-- What you should do --
After locating the line with "Task: Tick the Document labeling checkbox" in the entries below, set down exactly that line and each one after it to the end, skipping pictures.

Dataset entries
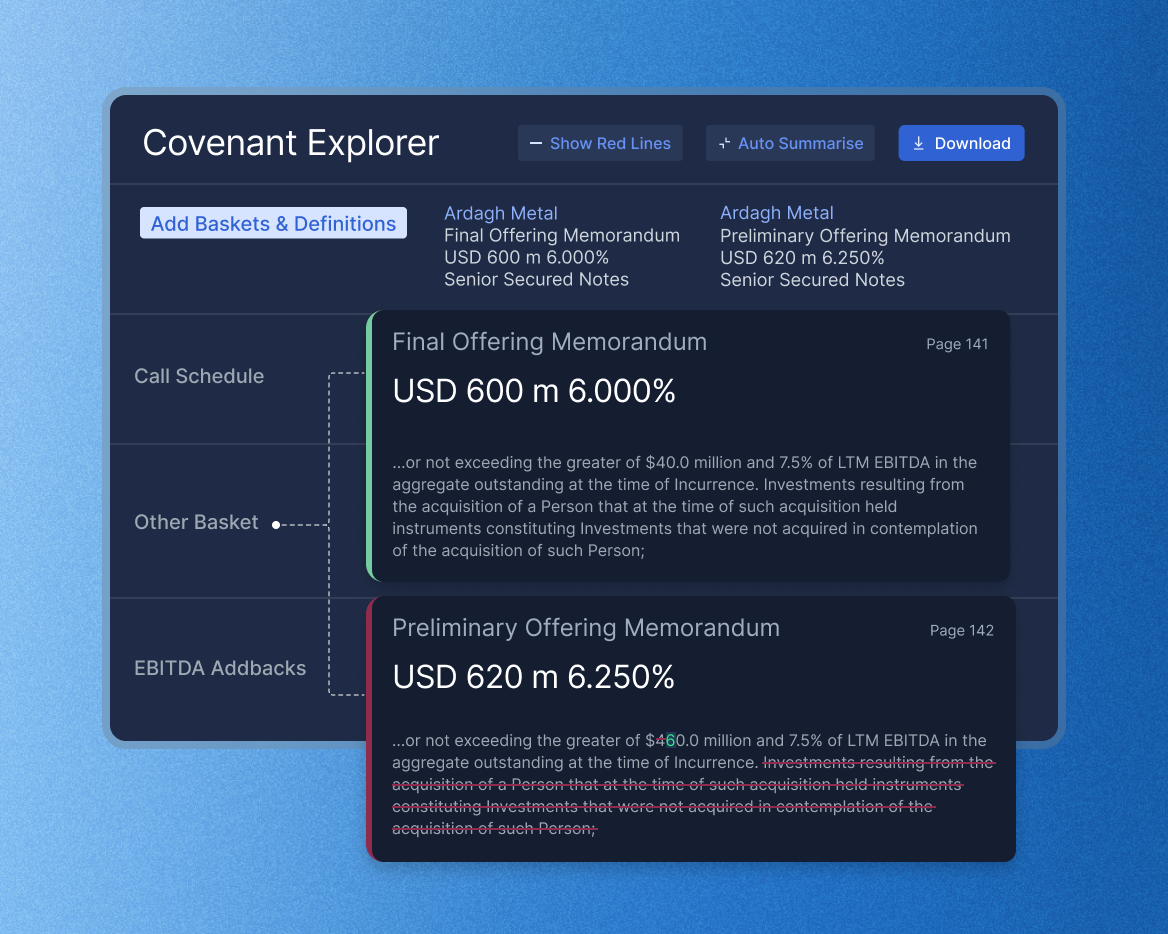Click the USD 620 m 6.250% heading

tap(535, 676)
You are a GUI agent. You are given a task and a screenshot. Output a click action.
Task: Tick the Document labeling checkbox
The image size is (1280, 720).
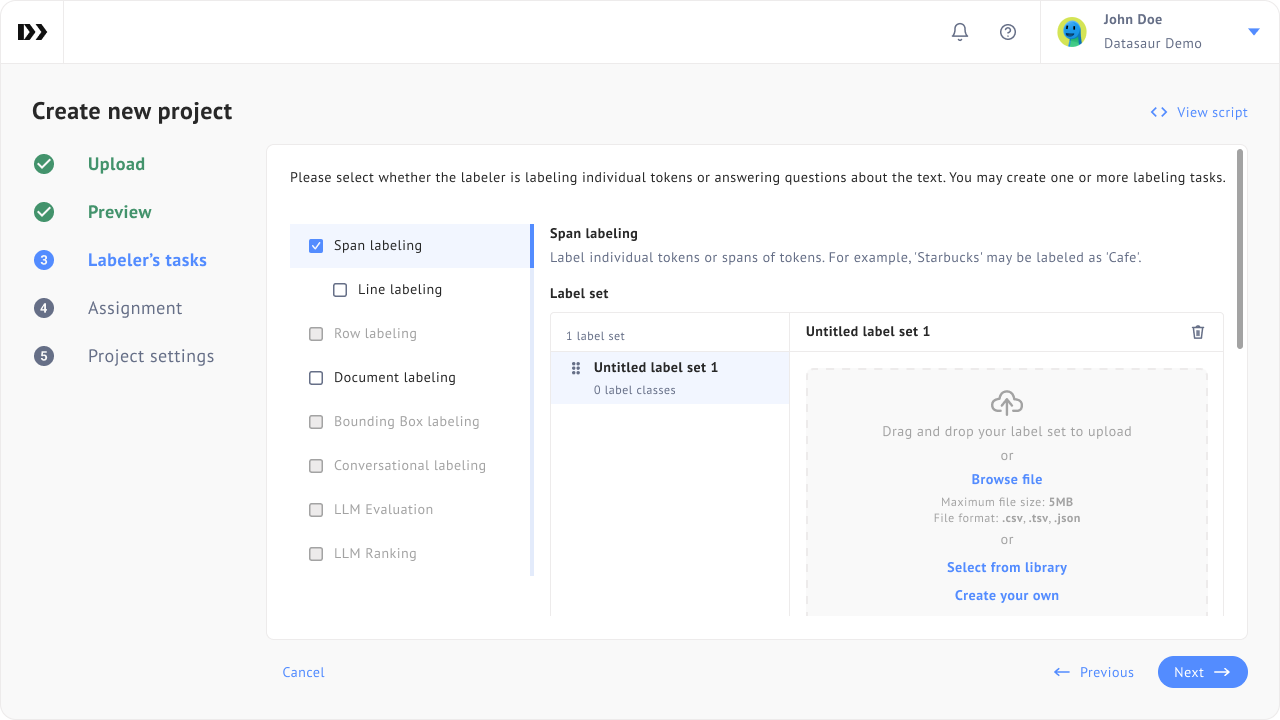tap(316, 378)
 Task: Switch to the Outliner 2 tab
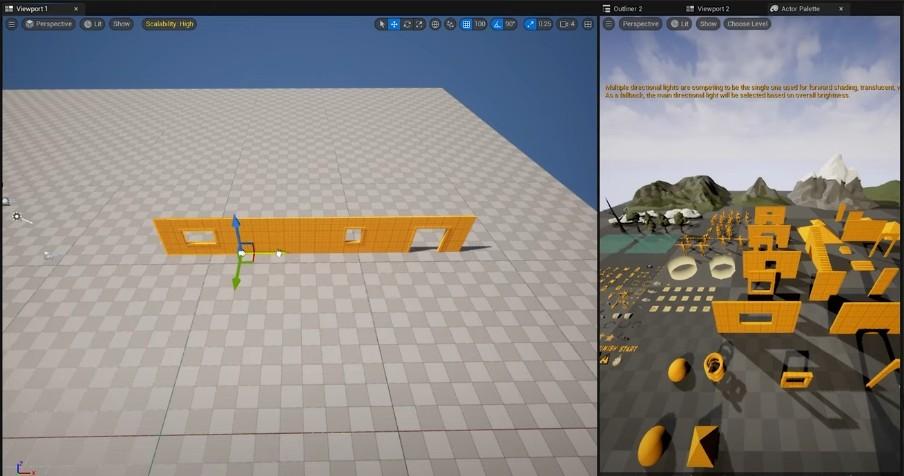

-- Response to this task --
Task: Tick the Document labeling checkbox
The image size is (1280, 720).
tap(316, 378)
 Task: Switch to the Outliner 2 tab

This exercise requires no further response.